Work task »
Pictures excluded, output exactly the lines from the one containing "The height and" through the last line of the listing below.
□ □ □ □ □ □ □
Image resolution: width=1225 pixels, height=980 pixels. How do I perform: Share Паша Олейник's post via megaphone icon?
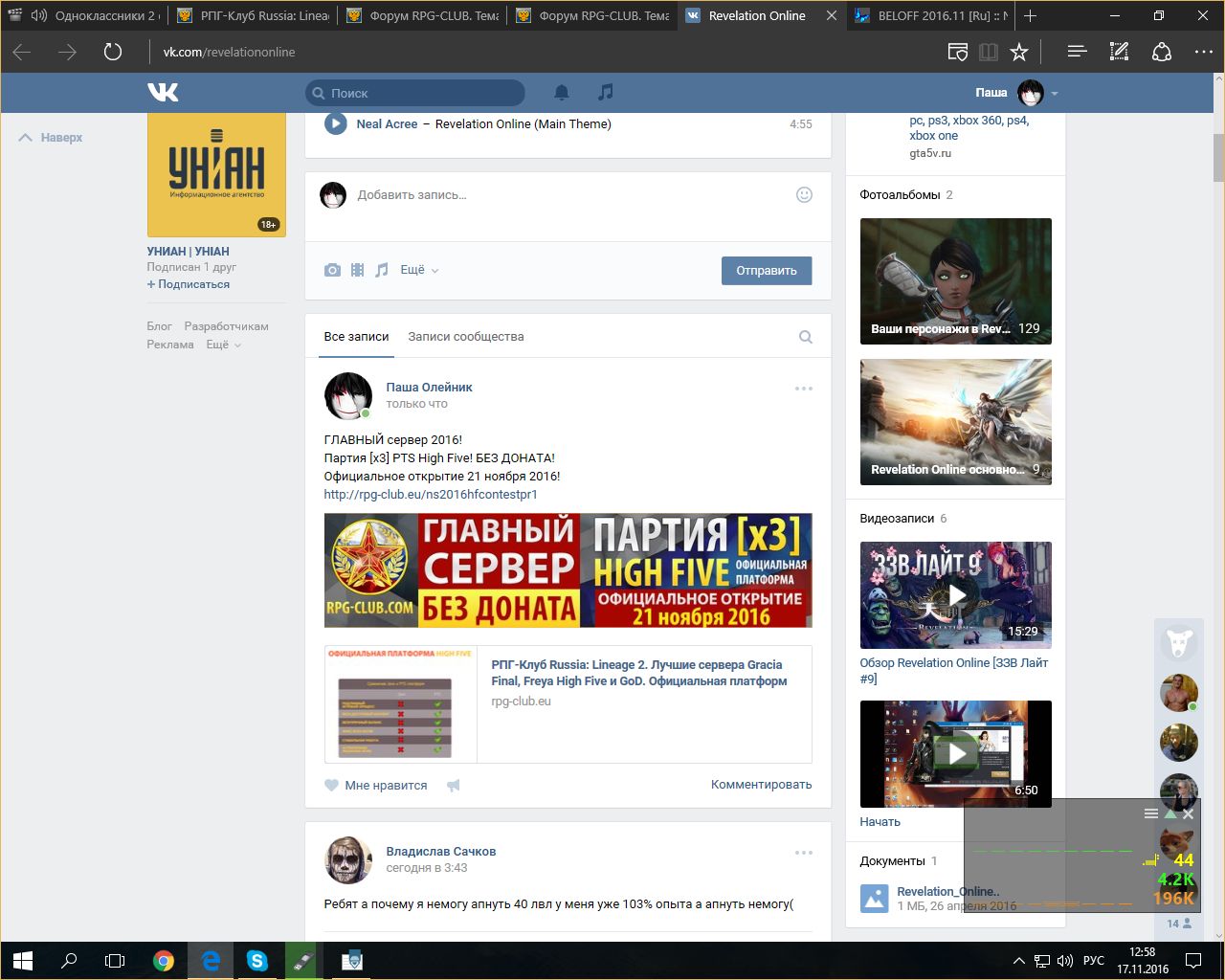(x=454, y=786)
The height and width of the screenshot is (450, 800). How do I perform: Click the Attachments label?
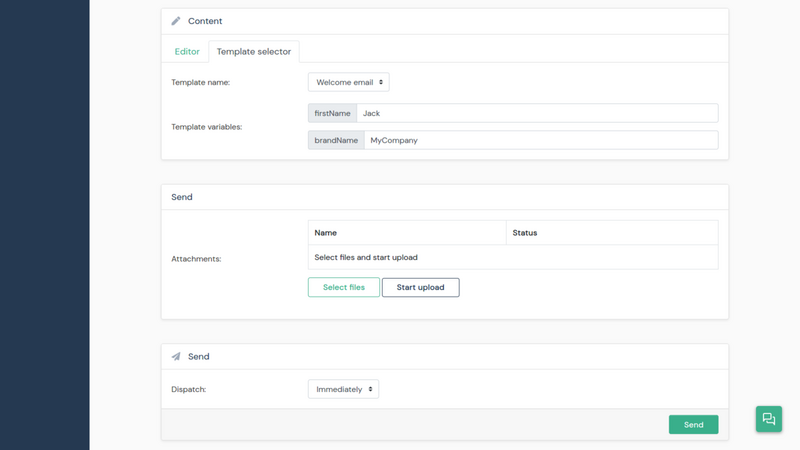point(197,259)

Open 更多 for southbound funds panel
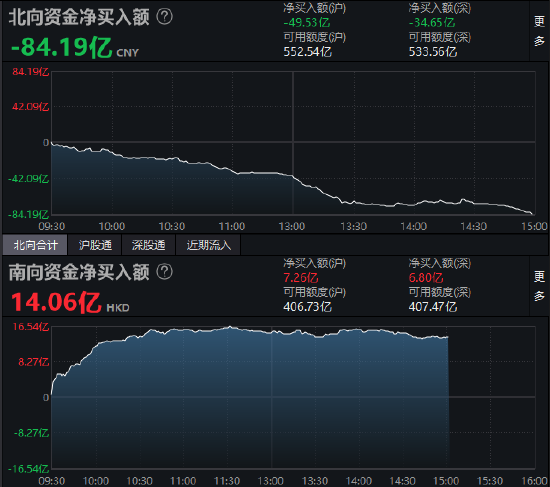pos(539,286)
□ □ □ □ □ □ □
Result for this exercise »
The height and width of the screenshot is (450, 800). How do I perform: Click the Attachments label?
point(197,259)

Open 更多 for southbound funds panel
pos(539,286)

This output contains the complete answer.